Con las manos libres, me quité la mordaza de la boca y el resto de la cuerda de la otra muñeca. Los tobillos no representaron mayor dificultad, ya que solo necesité quitarme las botas para librarme de las ataduras. Antes de calzármelas de nuevo, saqué de su interior mi útil juego de pequeñas ganzúas y empecé a concentrarme en el cerrojo de la puerta de hierro. Hacerlo no entraña ninguna dificultad y la oscuridad no es impedimento, ya que la manipulación del cerrojo se hace mediante el tacto y el sonido. Al cabo de un momento, oí un clic y noté que la cerradura cedía.

Estaba satisfecho de mí mismo, y con razón, pero todavía quedaba un gran obstáculo ante mí. La puerta. Volví a guardar las ganzúas en las botas y traté de abrirla empujando, pero no se movió. Cargué contra ella con el hombro y reverberó, pero no se movió. Me tumbé boca arriba y traté de empujar con los pies, pero no sucedió nada. Pearson había dicho que se necesitaban dos hombres como mínimo para desplazarla y parecía que era verdad.

Hice una pausa para estudiar la situación. No todo estaba perdido, por supuesto. Por la mañana, vería mejor en qué entorno me encontraba. Quizá oiría a gente caminando en las proximidades y podría gritar. Si era necesario, podía volver a poner el candado y, cuando Pearson y Reynolds regresaran, fingir que seguía atado. Si lograba convencerlos de que abrieran la puerta, tendría a mi favor el factor sorpresa.

Esas eran mis opciones, pero ninguna de ellas me resultaba aceptable porque, más que desear simplemente la libertad, la deseaba de inmediato. Tenía trabajo que hacer y, si no conseguía salir de allí, tal vez Duer lograse controlar el Banco del Millón. Si lo lograba, en el peor de los casos se haría con el Banco de Estados Unidos y, en el mejor, provocaría un pánico financiero. Necesitaba salir de aquella jaula y no se me ocurría cómo hacerlo sin la ayuda de otra persona, como mínimo. Atrás habían quedado los días en los que podía esperar la repentina y fortuita aparición de Leónidas.

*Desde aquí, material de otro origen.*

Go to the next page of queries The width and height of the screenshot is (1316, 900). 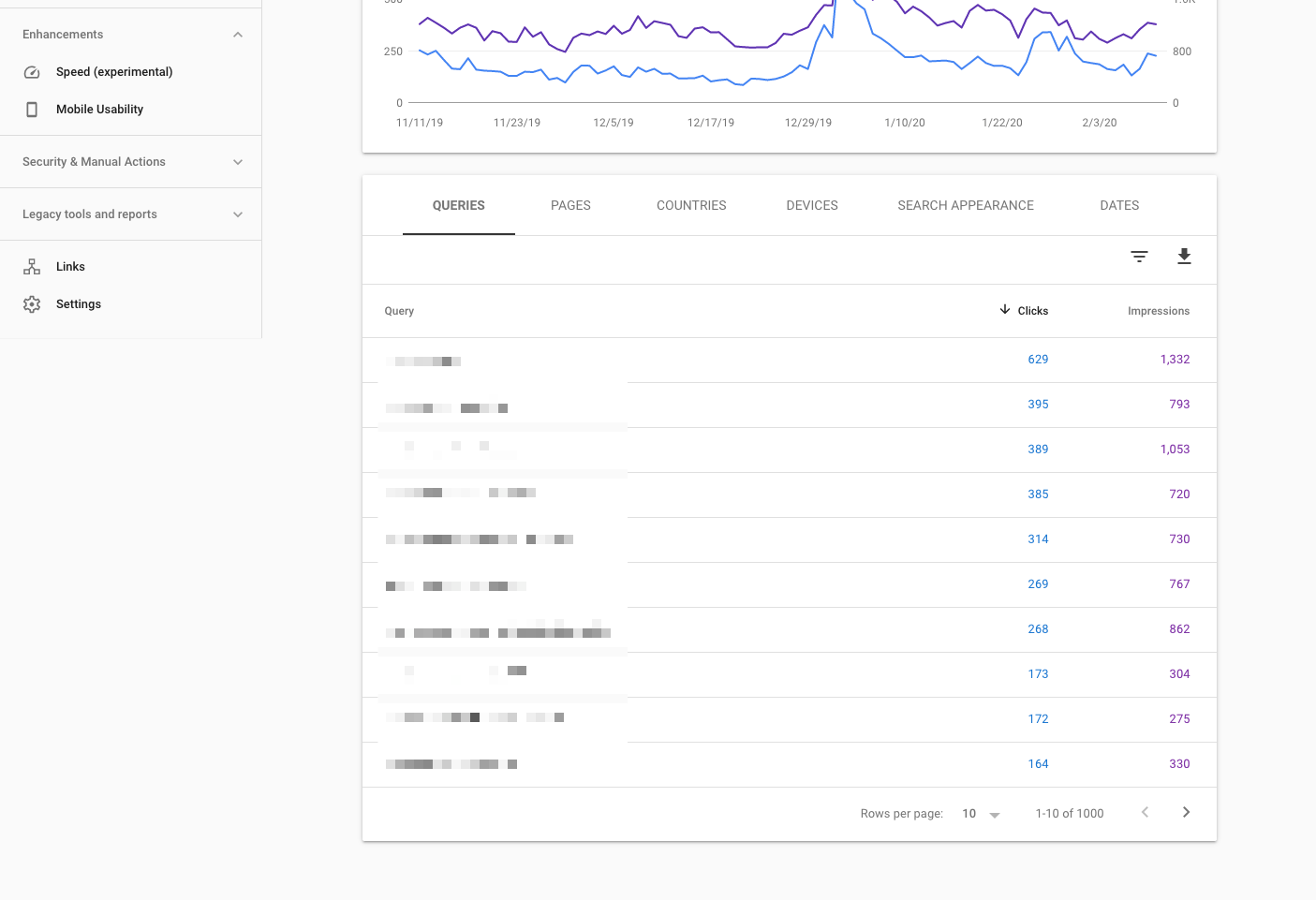click(x=1186, y=813)
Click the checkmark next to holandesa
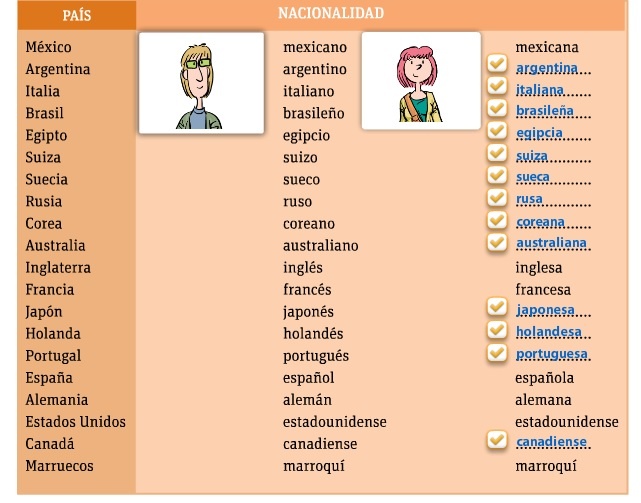Screen dimensions: 641x503 click(x=496, y=329)
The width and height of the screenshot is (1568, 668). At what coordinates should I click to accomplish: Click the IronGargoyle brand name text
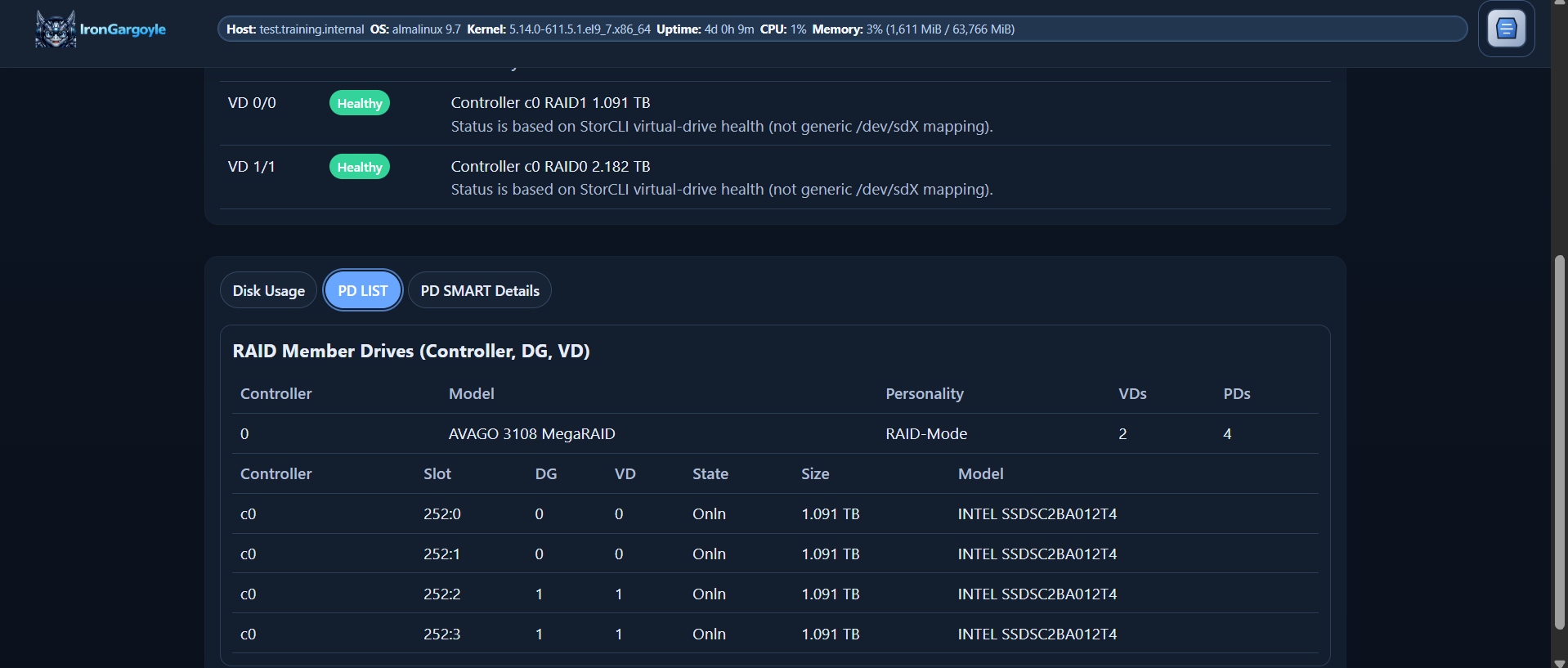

Me senté en el suelo y pensé que me convenía disfrutar de la situación antes de que la jaula empezara a inundarse. Lo repasé todo y, aunque estaba seguro de que no había olvidado ninguna posible vía de alcanzar la libertad, me obligué a revisarlo todo una y otra vez. Fue en lo único que pensé y todavía le daba vueltas cuando vi tres siluetas que emergían de la oscuridad. Una era alta y corpulenta, y otra bastante menuda -una mujer, imaginé- y no los reconocí por completo hasta que estuvieron a un paso de distancia. Eran Reynolds, el irlandés de la Cámara Legislativa y la señora Joan Maycott.